Building ties, skills and experimental wetlands

Posted: 

Buckeyes are not the first plants that pop to mind when you think of ways to combat algae growth in municipal ponds. Buckeyes who are civil engineers, on the other hand, are exactly who the City of Lima called on to control the nutrients behind the algae making a nuisance of itself in the city parks.

Two civil engineers stand in front of a pond
Jaden Addis and Jim Morrisey
City of Lima Stormwater Manager and Buckeye Jim Morrisey (BS 1998) wanted a sustainable way to filter out the phosphorus causing the algae blooms. He put the city’s engineering interns together with interns from the city’s stormwater partner, Allen Soil and Water Conservation District, and asked them to research a solution.

“I like an educational experience for these guys,” Morrissey said. “It's one thing to send your interns out to clean up pathways or to rake leaves, but if they can be involved in a program where they develop meaningful practices like this and then come back next year and are able to say that they were a part of this or that and it's still growing and doing a great job, that's good. That's what we're looking for in an internship.”

Jaden Addis, city engineering intern and sophomore in civil engineering of Lima, was the Buckeye on the team of five. The interns researched possibilities and developed models, three of which were chosen in a brainstorming session with the professional engineers.

The end result of the summer project is three prototypes being tested in the Faurot Park ponds. All three have similar plantings, but different structures. The early front runner is the smallest model made of plastic bottles and coconut fiber. Morrissey would like to leave them in place and replenish them as they reach the end of their lifecycles to test their effectiveness.

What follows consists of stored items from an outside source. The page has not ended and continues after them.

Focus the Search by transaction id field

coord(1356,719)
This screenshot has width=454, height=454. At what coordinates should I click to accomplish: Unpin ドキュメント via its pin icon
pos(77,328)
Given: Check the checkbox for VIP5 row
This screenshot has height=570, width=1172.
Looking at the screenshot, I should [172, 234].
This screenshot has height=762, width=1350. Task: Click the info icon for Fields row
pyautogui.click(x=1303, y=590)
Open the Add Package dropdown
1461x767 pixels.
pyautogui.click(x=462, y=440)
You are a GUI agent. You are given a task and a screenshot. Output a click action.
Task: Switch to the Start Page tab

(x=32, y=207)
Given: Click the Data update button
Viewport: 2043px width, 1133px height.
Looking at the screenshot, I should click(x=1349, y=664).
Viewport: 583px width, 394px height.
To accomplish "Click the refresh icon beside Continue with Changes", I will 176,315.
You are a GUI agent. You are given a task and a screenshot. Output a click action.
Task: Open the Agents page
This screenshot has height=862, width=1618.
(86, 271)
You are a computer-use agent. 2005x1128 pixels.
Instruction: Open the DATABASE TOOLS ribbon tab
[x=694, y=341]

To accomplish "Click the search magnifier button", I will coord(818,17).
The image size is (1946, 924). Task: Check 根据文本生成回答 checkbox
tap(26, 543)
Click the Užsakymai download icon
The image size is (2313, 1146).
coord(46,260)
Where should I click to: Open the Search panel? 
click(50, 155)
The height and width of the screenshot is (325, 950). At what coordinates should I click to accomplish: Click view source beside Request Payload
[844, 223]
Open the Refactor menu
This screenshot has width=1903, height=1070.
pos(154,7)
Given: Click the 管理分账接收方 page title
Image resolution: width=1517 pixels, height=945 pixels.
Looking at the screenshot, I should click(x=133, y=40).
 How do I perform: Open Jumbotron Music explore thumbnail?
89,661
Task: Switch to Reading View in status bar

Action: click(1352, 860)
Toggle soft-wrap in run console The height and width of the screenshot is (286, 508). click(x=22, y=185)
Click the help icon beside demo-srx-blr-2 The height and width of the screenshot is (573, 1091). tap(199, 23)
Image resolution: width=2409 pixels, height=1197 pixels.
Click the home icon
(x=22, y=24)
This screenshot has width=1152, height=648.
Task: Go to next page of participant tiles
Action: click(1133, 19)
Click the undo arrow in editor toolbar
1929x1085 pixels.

“I hope that the interns take away the hands-on approach. Once they get in our field, there's a lot of hands on. When we have her out in the field testing soil for our dam project or building wetlands, there's a lot of quick thinking but also resourcefulness,” he said. “It is easy to read about this but to put it into practice and to see it actually function, I think that's what the greatest takeaway from this should be and anything that's going to help out the environment is right on.”

Building floating research labs was not the only thing Addis did in her three months with the city. During her internship, she was exposed to everything from stormwater projects, to the bypass being constructed, to tree work and traffic signals. The broad experience helped cement her plans to work in the public sector after graduation. The wetlands project is one she knows she can transfer to her future job sites.

“I think the wetlands project will help a lot with the experiences that it gave me and it shows me that this will work if I need to use it somewhere else,” she said. “For instance, if I worked for a different city or a different county, this would be an environmental way to help the ponds.”

The floating wetlands draw some looks from park visitors and have begun to attract quite a following from the ponds’ fish population as natural habitats. Since it will take some time for the plants to develop root systems to efficiently filter phosphorus out of the water, the next crop of interns will be evaluating the project. Addis hopes to be one of them.

“I learned a lot, a lot more than I thought I could,” she said. “I have loved working on these wetlands and watching them grow. This internship is showing me that civil engineering is really what I want to do.”